Glute Cardio Workout.

Squat

Movement

Push your hips back, sit as low as you can, and squeeze your butt on the way up.

5 sets, 20 reps


Reverse Lunge

Movement

Stand with your feet shoulder-width apart. Take a big step back with your right foot and bend both knees. Bring your left knee down until it almost touches the ground. Press through the heel of your right foot and push off your left toe to bring your right foot back to the starting position. Step back with your left leg and repeat the movement.

5 sets, 10 reps (per leg)


Donkey Kick

Movement

Begin in the tabletop position. Your shoulders, elbows, and wrists should be in one line, as well as your hips and knees. Keeping your right heel flexed, and your right knee bent, kick your right leg up toward the sky. Squeeze your glutes to move your leg.
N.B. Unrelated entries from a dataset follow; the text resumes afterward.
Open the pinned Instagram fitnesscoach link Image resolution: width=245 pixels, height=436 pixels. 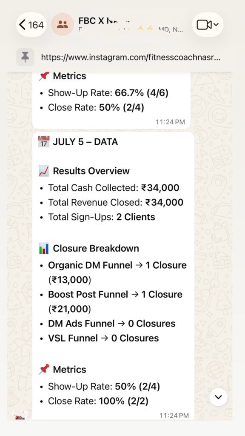(x=131, y=57)
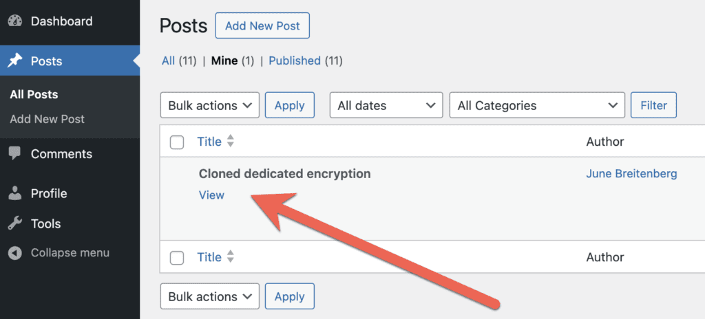705x319 pixels.
Task: Open the top Bulk actions dropdown
Action: coord(209,106)
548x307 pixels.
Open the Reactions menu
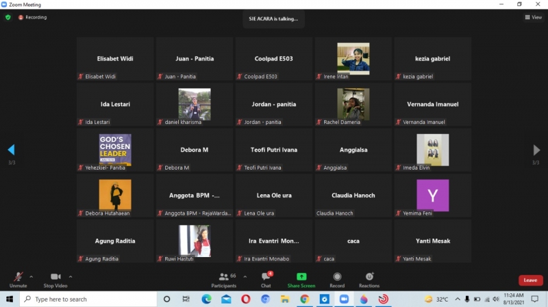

Try not to move your hips and shoulders at all. Bring your knee back down toward the floor, then squeeze your butt to kick that leg back up. Repeat. Switch legs.

5 sets, 10 reps (per leg)

Single-Leg Glute Bridge

Movement

Lay on your back with your knees bent and your heels pressed into the floor. Lift your left leg so your heel faces the ceiling. Keep that leg straight and squeeze your glutes so your hips rise off the floor. Lower yourself back down and repeat. Switch legs.

5 sets, 10 reps (per leg)


Alternating Step-Up With Knee Drive

Movement

Find a bench or step. Step your left foot onto the bench and stand up. As you stand, drive your right knee up toward your chest. Lower your right leg back down to the floor, followed by your left. Alternate legs and keep moving in this pattern.